= Oejibu =

Legal occupation in Joseon dynasty

A oejibu (/ko/), sometimes translated as litigation helper or proxy handler, was a person who assisted private citizens in litigation in the early Joseon dynasty of Korea. Although the oejibu played a role that was similar in some ways to modern lawyers, they were not recognized or authorized by the state, and did not engage in courtroom debate. They were roughly analogous to the Chinese litigation masters. They were banned in the later half of the 15th century, and there are few references to them in historical records after the early 17th century, although they may have continued to practice in secret.

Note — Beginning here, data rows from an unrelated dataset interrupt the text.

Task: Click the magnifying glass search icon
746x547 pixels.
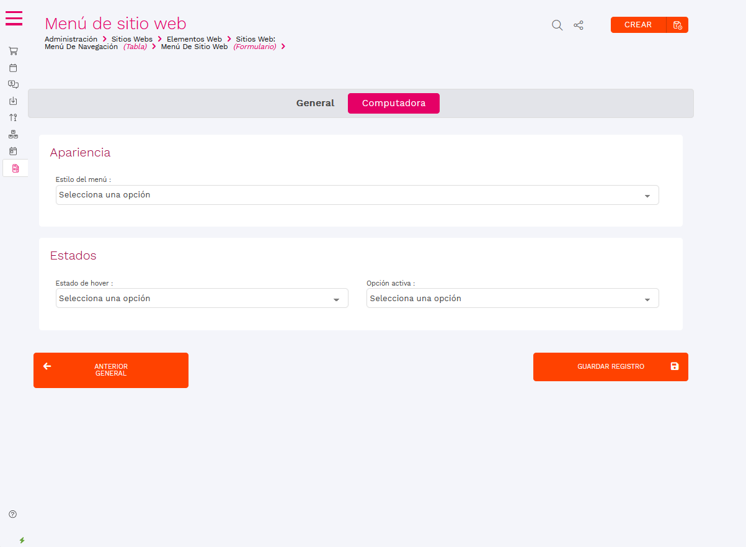Action: point(557,25)
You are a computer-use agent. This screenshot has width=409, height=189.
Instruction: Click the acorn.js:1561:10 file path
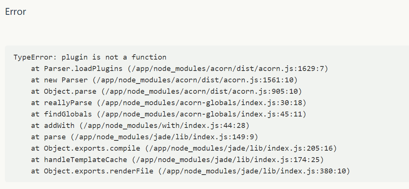click(195, 80)
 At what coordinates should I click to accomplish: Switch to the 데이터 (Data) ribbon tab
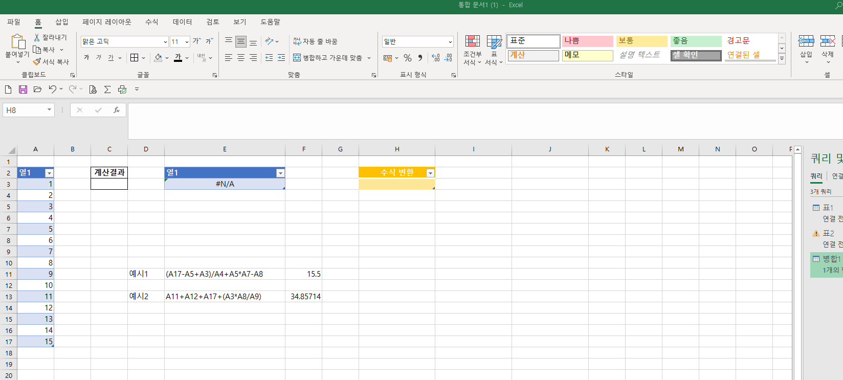182,22
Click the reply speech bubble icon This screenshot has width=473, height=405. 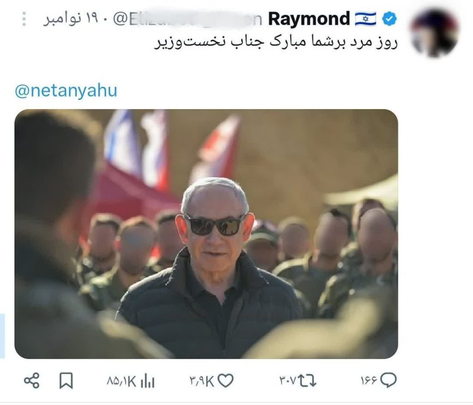[388, 380]
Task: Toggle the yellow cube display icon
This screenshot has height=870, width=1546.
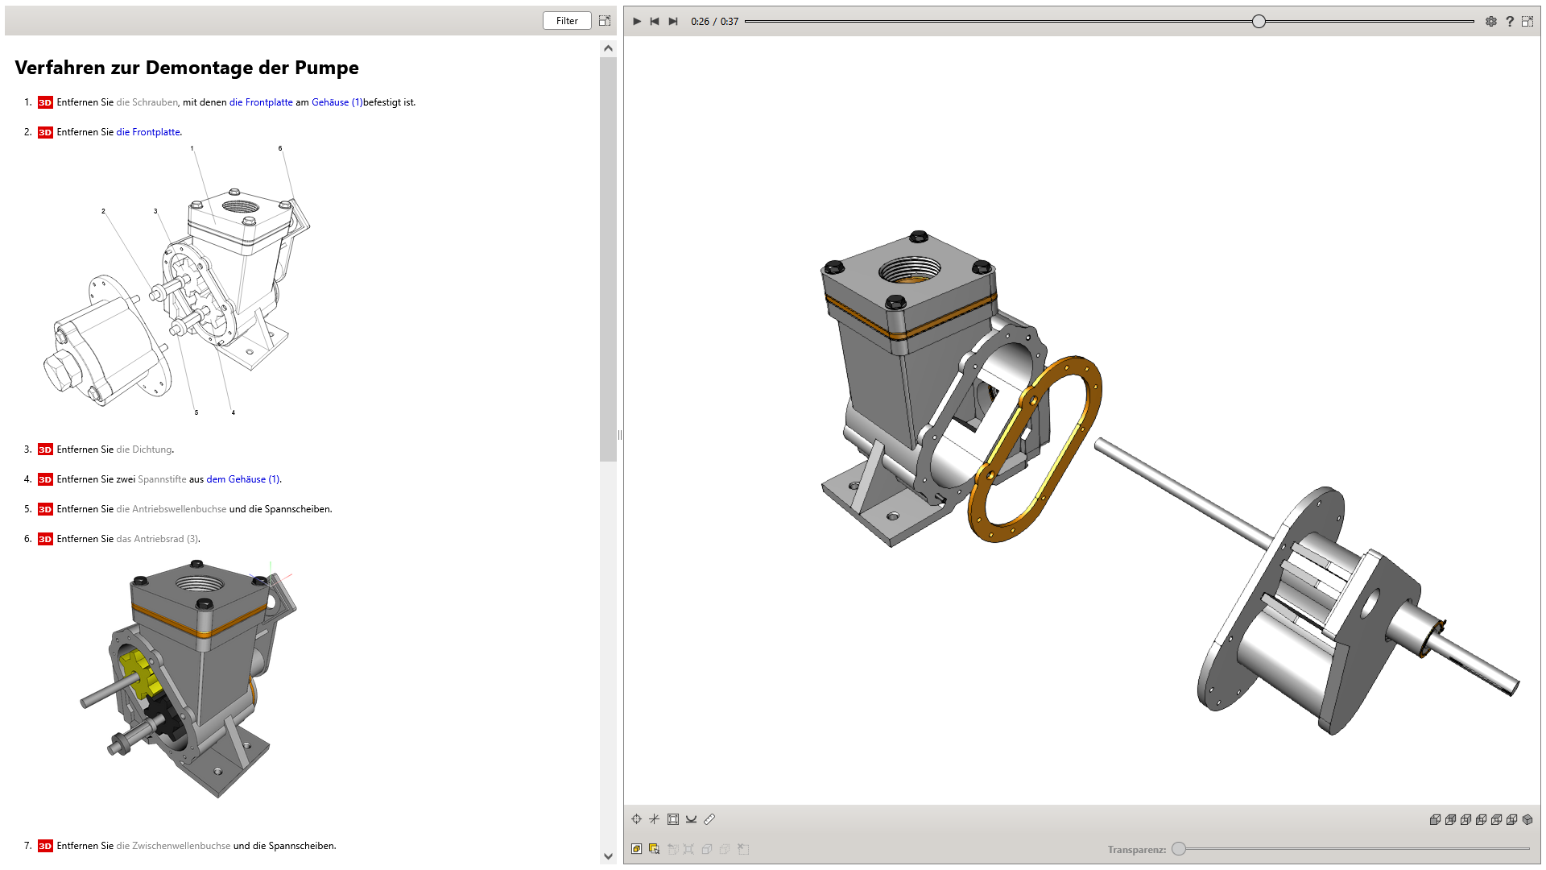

The name oejibu literally means "a jibu on the outside". The name originates from the Jangnyewon, a government office that adjudicated disputes over the ownership of slaves. The public officials who decided disputes in the Jangnyewon were known in Goryeo dynasty times as the dogwan jibu, dogwan referring to the government office and jibu to their rank. The name oejibu thus referred to unofficial practitioners of such litigation, and by extension other litigation.

== Practice ==

The practice of the oejibu consisted largely of assisting people with composing petitions for submission to a state official, most commonly a local magistrate (suryeong). Litigation, consisting of adversarial petitions brought before a magistrate, was extremely common in the Joseon dynasty. Litigation over gravesite rights was especially frequent. Although there were no separate courts of law, the management of litigation was among the "seven fundamental affairs" of local magistrates as established in the Gyeongguk daejeon, as it had been among the "five fundamental affairs" under the preceding Goryeo dynasty.

Petitions under Joseon dynasty law had extensive formal requirements that were difficult for anyone without experience to comply with, and oejibu were sought out for this purpose. In early Joseon times oejibu also engaged in proxy litigation, appearing on others' behalf before the magistrate, although this practice was banned after 1478. Oejibu practiced largely in the Seoul area.

== Prohibition ==

Practicing as a oejibu was outlawed by royal decree in 1475, under the reign of King Seongjong, as Neo-Confucianism became established. The oejibu's work was seen as stirring up discord and contrary to the Confucian value of non-litigation (musong). Oejibu who were caught were subject to being banished to the border regions along with their entire household (jeon-ga sabyeon), a Korean punishment not found in the Five Punishments of traditional Chinese law.

There are few references to oejibu in historical records after the early 17th century. The last reference to them in the Veritable Records of the Joseon Dynasty was made in 1603, when a public official was convicted of acting as a oejibu. The ban on assisting others in litigation continued until 1905 under the Korean Empire, when a Western-style system of legal advocacy was adopted.

Despite the prohibition, the need of common people for assistance in preparing their petitions and rebuttals continued, and the activities of oejibu likely continued in secret. The Admonitions on Governing the People of Chŏng Yagyong in 1821, for example, mentioned commoners "borrowing the brushes" of others in order to get assistance in preparing complaints that would meet the magistrates' standards.

== Legacy ==

The role of the oejibu first came to modern attention through the scholarship of Korean legal historian Pak Pyŏng-ho in 1972.

A oejibu was the protagonist of the 2023 Korean historical drama Joseon Attorney.